No doubt, every working jazz musician and fan sidelined from the music they love during the pandemic breathed great sighs of relief once the lockdown restrictions lifted. Few recorded albums in this almost post-pandemic era capture the unleashing of pent up energy as powerfully and freewheelingly as Fault Lines, the offbeat, free jazz improvisation driven debut by the trio of drummer Dana Fitzsimons and two of the brightest lights on the Atlanta jazz scene, pianist Bill Graham and bassist Brandon Boone, who is currently touring with the Tedeschi Trucks band.

On the heels of a previous trio album The Cheap Ensemble (2017), the new trio gathered several times at Fitzsimons’ house prior to lockdown. While the synergy was immediate, the lack of live performance opportunities delayed the group’s development. Back in the studio two years later, however, the trio made up for lost time and jammed with fresh urgency – a feeling the drummer calls “raw, strong and ready to explode out of confinement.”

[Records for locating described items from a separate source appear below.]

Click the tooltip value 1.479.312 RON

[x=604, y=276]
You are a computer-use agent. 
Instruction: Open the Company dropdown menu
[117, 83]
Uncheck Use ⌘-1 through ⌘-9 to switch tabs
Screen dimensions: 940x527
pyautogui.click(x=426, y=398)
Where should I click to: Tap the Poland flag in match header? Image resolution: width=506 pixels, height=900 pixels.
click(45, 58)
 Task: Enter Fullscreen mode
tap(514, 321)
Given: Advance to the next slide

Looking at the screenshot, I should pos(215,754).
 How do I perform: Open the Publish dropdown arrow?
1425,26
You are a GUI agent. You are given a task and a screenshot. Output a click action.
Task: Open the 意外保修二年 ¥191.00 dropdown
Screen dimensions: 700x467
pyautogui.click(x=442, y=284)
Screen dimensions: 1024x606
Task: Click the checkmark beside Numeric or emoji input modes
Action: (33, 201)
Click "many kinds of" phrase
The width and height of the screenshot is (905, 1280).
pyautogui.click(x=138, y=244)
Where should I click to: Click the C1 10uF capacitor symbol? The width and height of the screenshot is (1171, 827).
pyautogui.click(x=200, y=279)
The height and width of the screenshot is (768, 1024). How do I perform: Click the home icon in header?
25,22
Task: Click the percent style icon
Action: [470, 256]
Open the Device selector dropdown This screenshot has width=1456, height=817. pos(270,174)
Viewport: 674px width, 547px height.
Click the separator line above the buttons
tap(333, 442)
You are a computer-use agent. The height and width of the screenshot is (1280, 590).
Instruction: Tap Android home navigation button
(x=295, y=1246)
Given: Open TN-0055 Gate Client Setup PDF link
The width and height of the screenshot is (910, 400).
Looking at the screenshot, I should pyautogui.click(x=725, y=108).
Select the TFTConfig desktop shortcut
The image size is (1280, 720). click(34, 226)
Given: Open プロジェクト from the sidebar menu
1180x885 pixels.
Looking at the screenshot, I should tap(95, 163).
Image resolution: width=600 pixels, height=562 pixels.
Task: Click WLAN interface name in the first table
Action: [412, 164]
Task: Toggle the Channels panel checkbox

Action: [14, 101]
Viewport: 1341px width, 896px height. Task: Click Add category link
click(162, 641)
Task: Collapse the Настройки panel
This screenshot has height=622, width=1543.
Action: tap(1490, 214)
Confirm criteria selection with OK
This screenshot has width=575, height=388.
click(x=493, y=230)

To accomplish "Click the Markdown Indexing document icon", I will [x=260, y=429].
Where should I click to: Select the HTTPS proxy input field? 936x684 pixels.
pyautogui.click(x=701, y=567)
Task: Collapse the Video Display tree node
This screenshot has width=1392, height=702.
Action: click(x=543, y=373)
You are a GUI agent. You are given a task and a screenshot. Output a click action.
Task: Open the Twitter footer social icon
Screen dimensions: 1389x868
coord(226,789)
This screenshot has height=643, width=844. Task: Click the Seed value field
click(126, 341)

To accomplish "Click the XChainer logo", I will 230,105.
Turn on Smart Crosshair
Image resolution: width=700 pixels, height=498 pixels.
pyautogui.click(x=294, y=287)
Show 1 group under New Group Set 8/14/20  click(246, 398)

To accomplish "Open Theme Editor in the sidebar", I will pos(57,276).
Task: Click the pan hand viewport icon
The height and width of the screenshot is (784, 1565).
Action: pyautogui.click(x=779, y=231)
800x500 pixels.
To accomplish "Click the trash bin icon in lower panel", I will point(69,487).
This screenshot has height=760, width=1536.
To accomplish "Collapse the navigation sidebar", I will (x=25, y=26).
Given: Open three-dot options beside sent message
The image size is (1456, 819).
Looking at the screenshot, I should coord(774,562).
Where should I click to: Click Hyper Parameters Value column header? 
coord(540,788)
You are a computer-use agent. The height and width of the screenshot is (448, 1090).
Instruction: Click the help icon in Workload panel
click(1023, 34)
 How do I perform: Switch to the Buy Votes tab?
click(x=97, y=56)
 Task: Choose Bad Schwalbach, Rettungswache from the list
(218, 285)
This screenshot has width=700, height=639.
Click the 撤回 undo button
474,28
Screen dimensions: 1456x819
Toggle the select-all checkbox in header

Their combustible energy powers forth from the get go, making the bustling, intensely percussive Graham penned opener “Slant Anagrams” the quintessential unbridled jazz piece of our time. Aside from the trio’s dynamic playing on high energy on everything from free-form jams like “Weebles Wobbles” to gentler, atmospheric expressions a la the hypnotic, slow burning “Crystals,” the constantly adventurous collection is remarkable for Graham’s dominant first-rate composing (six of the 11 tracks, including the moody “Ice Bridges Before Road” and the fiery, piano pounding “Intersections”) and the trio’s unique ways of paying homage to departed chief influences Chick Corea, Paul Motian (via a brooding, soulful re-imagining of his tune “It Should Have Happened Long Ago”) and Keith Jarrett (via a trio arrangement of Joni Mitchell’s “Amelia” that reflects the legendary keyboardist’s classic Standards Trio).


Sometimes when projects are billed as “freestyle jazz,” it means more of a fun, artsy player’s album that listeners will have a hard time digging into. Thanks to these tasteful, often lyrical and melodic pieces, Fault Lines, while offbeat at times, is engaging from start to finish.